_THE RECORDS_
BEGIN

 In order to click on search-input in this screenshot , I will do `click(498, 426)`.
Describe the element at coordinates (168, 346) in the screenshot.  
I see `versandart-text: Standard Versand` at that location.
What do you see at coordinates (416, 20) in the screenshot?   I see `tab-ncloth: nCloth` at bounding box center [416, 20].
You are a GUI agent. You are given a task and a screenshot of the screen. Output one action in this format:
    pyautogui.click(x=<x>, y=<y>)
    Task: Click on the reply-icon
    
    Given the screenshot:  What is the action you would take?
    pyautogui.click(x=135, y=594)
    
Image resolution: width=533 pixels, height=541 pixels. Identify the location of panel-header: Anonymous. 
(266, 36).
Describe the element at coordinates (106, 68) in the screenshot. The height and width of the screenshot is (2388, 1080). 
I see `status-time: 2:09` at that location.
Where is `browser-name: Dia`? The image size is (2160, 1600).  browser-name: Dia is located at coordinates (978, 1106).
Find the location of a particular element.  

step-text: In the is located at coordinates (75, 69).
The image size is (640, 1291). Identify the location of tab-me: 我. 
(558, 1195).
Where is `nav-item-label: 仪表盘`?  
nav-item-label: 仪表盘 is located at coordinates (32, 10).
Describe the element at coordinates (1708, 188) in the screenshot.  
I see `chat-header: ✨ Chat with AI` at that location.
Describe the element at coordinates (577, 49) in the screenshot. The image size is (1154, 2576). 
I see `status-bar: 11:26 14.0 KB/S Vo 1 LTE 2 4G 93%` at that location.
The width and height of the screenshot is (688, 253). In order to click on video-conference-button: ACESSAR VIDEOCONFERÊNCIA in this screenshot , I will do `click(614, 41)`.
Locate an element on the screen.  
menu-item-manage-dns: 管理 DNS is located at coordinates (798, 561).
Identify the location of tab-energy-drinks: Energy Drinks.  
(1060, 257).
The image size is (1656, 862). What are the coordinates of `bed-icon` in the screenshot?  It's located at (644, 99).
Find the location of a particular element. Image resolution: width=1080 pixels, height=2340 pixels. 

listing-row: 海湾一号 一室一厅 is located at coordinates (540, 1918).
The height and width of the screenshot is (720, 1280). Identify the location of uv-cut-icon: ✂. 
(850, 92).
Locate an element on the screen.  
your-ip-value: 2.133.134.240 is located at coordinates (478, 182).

END

_TASK OBJECTIVE_
Reproduce the records above word for word, starting with their first line and ending with the line that contains "What do you".

_RESULT_
 In order to click on search-input in this screenshot , I will do `click(498, 426)`.
Describe the element at coordinates (168, 346) in the screenshot.  
I see `versandart-text: Standard Versand` at that location.
What do you see at coordinates (416, 20) in the screenshot?   I see `tab-ncloth: nCloth` at bounding box center [416, 20].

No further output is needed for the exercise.